• _Extracted data entries_:
((

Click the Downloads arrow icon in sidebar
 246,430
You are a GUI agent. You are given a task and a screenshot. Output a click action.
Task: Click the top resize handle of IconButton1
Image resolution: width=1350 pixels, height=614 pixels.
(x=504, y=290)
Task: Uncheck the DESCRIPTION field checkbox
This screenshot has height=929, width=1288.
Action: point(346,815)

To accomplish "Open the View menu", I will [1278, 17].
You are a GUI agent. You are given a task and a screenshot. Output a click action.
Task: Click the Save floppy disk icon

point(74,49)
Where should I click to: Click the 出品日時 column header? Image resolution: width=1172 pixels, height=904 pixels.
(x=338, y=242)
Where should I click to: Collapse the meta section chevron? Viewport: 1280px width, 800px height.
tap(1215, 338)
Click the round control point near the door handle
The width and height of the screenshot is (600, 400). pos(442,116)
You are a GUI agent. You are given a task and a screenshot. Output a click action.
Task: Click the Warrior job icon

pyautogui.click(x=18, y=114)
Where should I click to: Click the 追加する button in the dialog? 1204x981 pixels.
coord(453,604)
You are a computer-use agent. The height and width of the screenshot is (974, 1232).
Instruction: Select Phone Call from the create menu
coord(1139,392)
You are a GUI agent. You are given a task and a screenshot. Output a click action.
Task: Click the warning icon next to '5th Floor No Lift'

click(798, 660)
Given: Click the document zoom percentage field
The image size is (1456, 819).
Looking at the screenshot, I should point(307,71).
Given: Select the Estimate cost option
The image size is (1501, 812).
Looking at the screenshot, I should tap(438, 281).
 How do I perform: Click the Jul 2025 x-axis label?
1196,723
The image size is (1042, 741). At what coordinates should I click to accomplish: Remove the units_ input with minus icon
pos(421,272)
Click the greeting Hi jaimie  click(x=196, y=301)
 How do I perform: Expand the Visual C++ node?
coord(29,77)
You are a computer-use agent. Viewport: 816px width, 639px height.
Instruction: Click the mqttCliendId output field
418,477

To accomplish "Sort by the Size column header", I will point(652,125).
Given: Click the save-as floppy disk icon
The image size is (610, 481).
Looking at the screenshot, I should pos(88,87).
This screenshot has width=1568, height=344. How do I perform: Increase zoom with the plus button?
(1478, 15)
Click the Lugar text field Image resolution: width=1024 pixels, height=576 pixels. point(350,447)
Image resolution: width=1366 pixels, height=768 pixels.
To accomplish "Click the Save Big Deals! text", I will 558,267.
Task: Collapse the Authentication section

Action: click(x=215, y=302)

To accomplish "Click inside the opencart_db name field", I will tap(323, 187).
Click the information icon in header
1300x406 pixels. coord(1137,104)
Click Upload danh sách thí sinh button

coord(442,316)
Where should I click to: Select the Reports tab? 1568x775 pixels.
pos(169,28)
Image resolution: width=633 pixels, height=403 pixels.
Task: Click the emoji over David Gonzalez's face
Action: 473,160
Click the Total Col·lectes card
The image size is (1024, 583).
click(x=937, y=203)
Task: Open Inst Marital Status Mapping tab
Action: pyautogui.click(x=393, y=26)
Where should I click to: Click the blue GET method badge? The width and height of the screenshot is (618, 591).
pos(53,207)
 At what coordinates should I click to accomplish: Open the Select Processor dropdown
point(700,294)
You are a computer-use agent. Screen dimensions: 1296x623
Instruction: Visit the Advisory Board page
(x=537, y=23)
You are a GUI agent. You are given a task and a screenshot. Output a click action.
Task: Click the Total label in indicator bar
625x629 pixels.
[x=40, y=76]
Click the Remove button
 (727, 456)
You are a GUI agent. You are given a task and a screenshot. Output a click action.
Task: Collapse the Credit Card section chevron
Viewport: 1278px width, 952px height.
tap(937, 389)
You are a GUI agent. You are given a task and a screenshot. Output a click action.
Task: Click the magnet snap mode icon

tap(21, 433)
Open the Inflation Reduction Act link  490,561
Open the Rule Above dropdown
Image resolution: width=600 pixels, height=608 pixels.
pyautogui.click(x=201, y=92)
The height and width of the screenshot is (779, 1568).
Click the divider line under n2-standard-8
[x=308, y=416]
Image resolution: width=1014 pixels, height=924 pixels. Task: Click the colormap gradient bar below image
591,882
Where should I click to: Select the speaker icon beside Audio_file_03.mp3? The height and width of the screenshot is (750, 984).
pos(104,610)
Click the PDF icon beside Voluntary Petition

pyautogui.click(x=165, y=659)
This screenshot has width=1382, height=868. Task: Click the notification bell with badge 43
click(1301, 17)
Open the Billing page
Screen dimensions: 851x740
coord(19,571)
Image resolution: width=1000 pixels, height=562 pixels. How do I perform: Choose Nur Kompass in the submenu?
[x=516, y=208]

))

Pull out every one of the items above and reproduce each of its lines word for word.

• _Response below_:
Click the Downloads arrow icon in sidebar
 246,430
You are a GUI agent. You are given a task and a screenshot. Output a click action.
Task: Click the top resize handle of IconButton1
Image resolution: width=1350 pixels, height=614 pixels.
(x=504, y=290)
Task: Uncheck the DESCRIPTION field checkbox
This screenshot has height=929, width=1288.
Action: point(346,815)

To accomplish "Open the View menu", I will [1278, 17].
You are a GUI agent. You are given a task and a screenshot. Output a click action.
Task: Click the Save floppy disk icon

point(74,49)
Where should I click to: Click the 出品日時 column header? Image resolution: width=1172 pixels, height=904 pixels.
(x=338, y=242)
Where should I click to: Collapse the meta section chevron? Viewport: 1280px width, 800px height.
tap(1215, 338)
Click the round control point near the door handle
The width and height of the screenshot is (600, 400). pos(442,116)
You are a GUI agent. You are given a task and a screenshot. Output a click action.
Task: Click the Warrior job icon

pyautogui.click(x=18, y=114)
Where should I click to: Click the 追加する button in the dialog? 1204x981 pixels.
coord(453,604)
You are a computer-use agent. The height and width of the screenshot is (974, 1232).
Instruction: Select Phone Call from the create menu
coord(1139,392)
You are a GUI agent. You are given a task and a screenshot. Output a click action.
Task: Click the warning icon next to '5th Floor No Lift'

click(798, 660)
Given: Click the document zoom percentage field
The image size is (1456, 819).
Looking at the screenshot, I should point(307,71).
Given: Select the Estimate cost option
The image size is (1501, 812).
Looking at the screenshot, I should tap(438, 281).
 How do I perform: Click the Jul 2025 x-axis label?
1196,723
The image size is (1042, 741). At what coordinates should I click to accomplish: Remove the units_ input with minus icon
pos(421,272)
Click the greeting Hi jaimie  click(x=196, y=301)
 How do I perform: Expand the Visual C++ node?
coord(29,77)
You are a computer-use agent. Viewport: 816px width, 639px height.
Instruction: Click the mqttCliendId output field
418,477

To accomplish "Sort by the Size column header", I will point(652,125).
Given: Click the save-as floppy disk icon
The image size is (610, 481).
Looking at the screenshot, I should pos(88,87).
This screenshot has width=1568, height=344. How do I perform: Increase zoom with the plus button?
(1478, 15)
Click the Lugar text field Image resolution: width=1024 pixels, height=576 pixels. point(350,447)
Image resolution: width=1366 pixels, height=768 pixels.
To accomplish "Click the Save Big Deals! text", I will 558,267.
Task: Collapse the Authentication section

Action: click(x=215, y=302)

To accomplish "Click inside the opencart_db name field", I will tap(323, 187).
Click the information icon in header
1300x406 pixels. coord(1137,104)
Click Upload danh sách thí sinh button

coord(442,316)
Where should I click to: Select the Reports tab? 1568x775 pixels.
pos(169,28)
Image resolution: width=633 pixels, height=403 pixels.
Task: Click the emoji over David Gonzalez's face
Action: 473,160
Click the Total Col·lectes card
The image size is (1024, 583).
click(x=937, y=203)
Task: Open Inst Marital Status Mapping tab
Action: pyautogui.click(x=393, y=26)
Where should I click to: Click the blue GET method badge? The width and height of the screenshot is (618, 591).
pos(53,207)
 At what coordinates should I click to accomplish: Open the Select Processor dropdown
point(700,294)
You are a computer-use agent. Screen dimensions: 1296x623
Instruction: Visit the Advisory Board page
(x=537, y=23)
You are a GUI agent. You are given a task and a screenshot. Output a click action.
Task: Click the Total label in indicator bar
625x629 pixels.
[x=40, y=76]
Click the Remove button
 (727, 456)
You are a GUI agent. You are given a task and a screenshot. Output a click action.
Task: Collapse the Credit Card section chevron
Viewport: 1278px width, 952px height.
tap(937, 389)
You are a GUI agent. You are given a task and a screenshot. Output a click action.
Task: Click the magnet snap mode icon

tap(21, 433)
Open the Inflation Reduction Act link  490,561
Open the Rule Above dropdown
Image resolution: width=600 pixels, height=608 pixels.
pyautogui.click(x=201, y=92)
The height and width of the screenshot is (779, 1568).
Click the divider line under n2-standard-8
[x=308, y=416]
Image resolution: width=1014 pixels, height=924 pixels. Task: Click the colormap gradient bar below image
591,882
Where should I click to: Select the speaker icon beside Audio_file_03.mp3? The height and width of the screenshot is (750, 984).
pos(104,610)
Click the PDF icon beside Voluntary Petition

pyautogui.click(x=165, y=659)
This screenshot has width=1382, height=868. Task: Click the notification bell with badge 43
click(1301, 17)
Open the Billing page
Screen dimensions: 851x740
coord(19,571)
Image resolution: width=1000 pixels, height=562 pixels. How do I perform: Choose Nur Kompass in the submenu?
[x=516, y=208]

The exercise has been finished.